Exercise requirements:
A line below contains "You are a computer-use", and a later one contains "Instruction: Select the". Repeat both, with every line between them, exactly.
*** Opening of Available records ***
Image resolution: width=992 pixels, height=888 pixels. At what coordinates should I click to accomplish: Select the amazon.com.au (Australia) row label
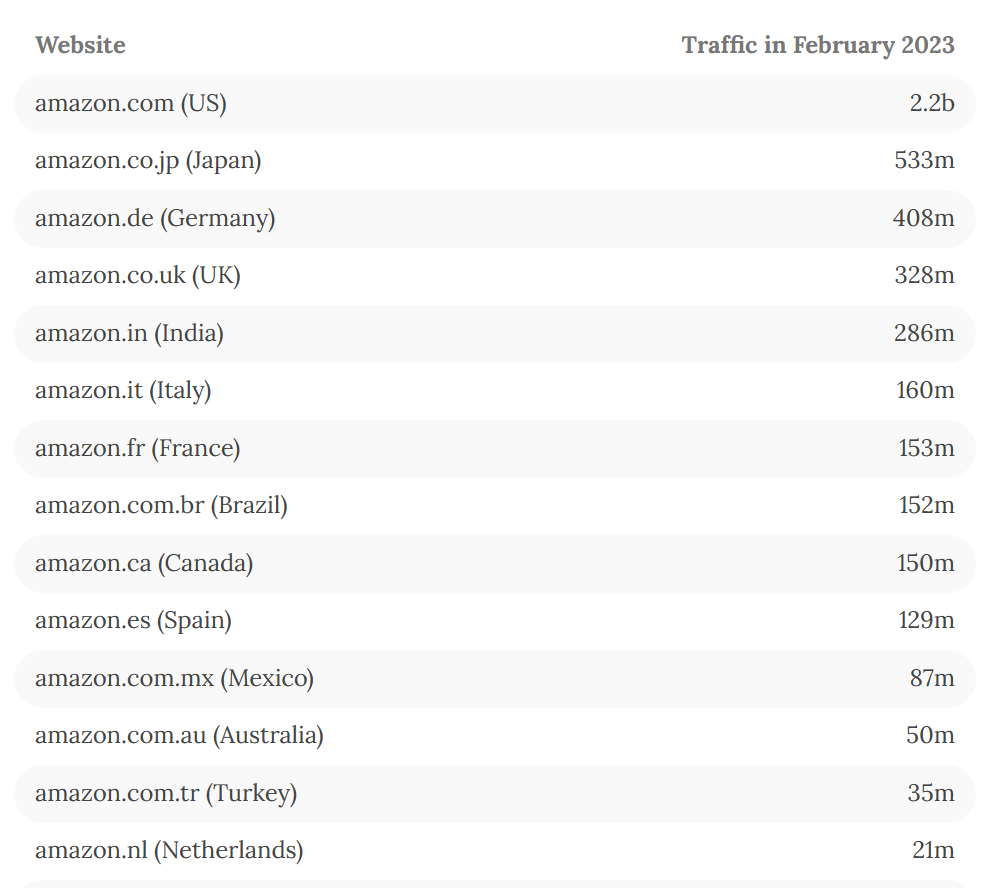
*** Close of Available records ***
*** Opening of Available records ***
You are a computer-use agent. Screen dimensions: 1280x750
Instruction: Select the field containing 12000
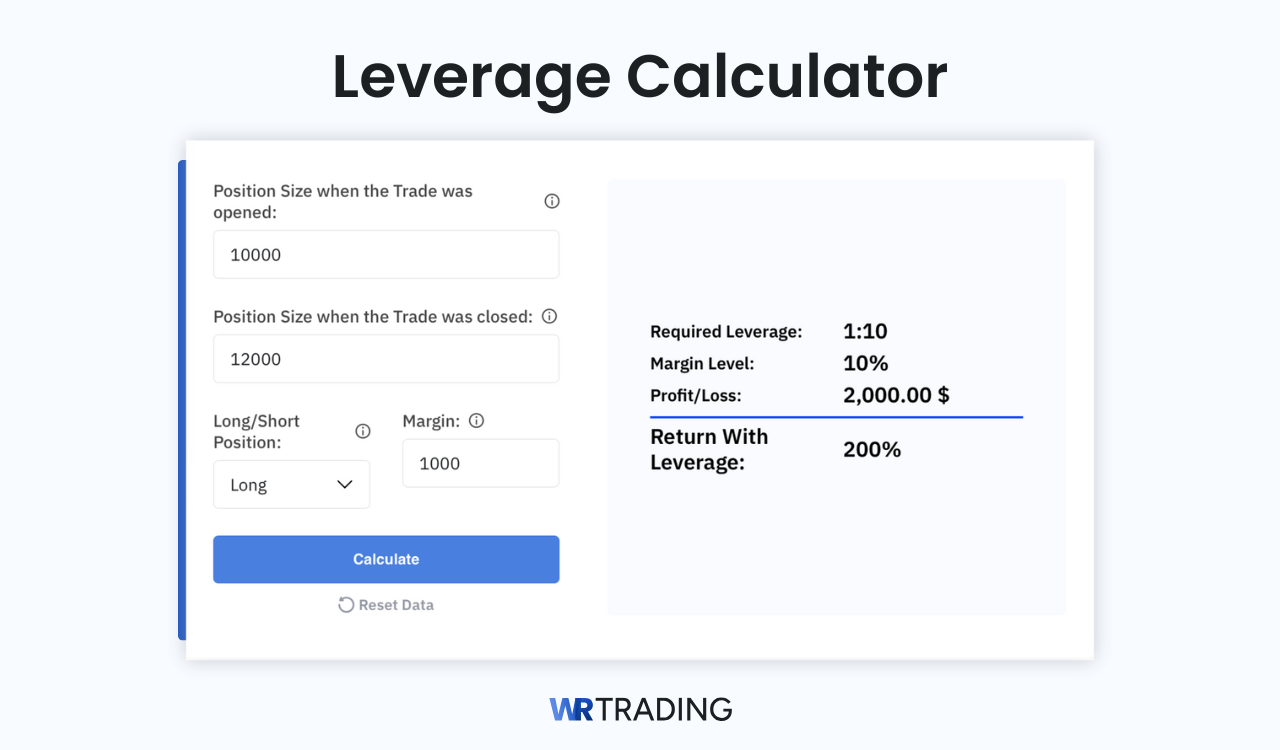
*** Close of Available records ***
*** Opening of Available records ***
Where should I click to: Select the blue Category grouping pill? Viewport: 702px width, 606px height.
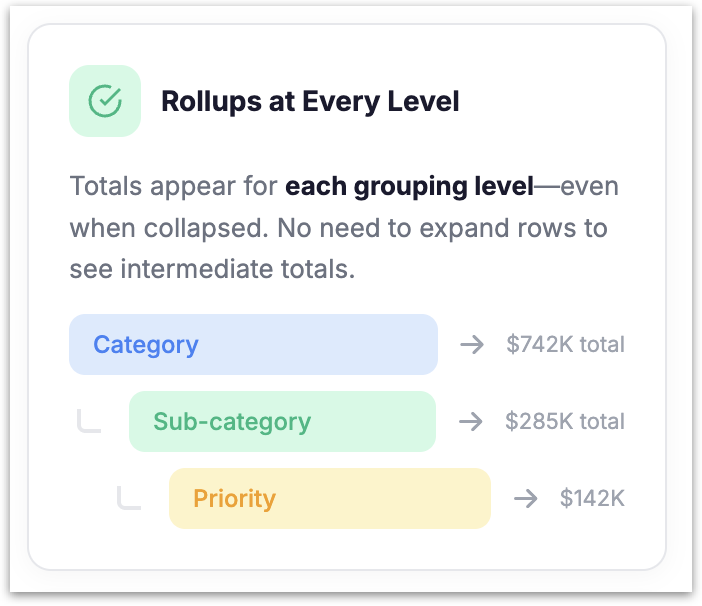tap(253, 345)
*** Close of Available records ***
Result of the exercise:
You are a computer-use agent. Screen dimensions: 1280x750
Instruction: Select the field containing 12000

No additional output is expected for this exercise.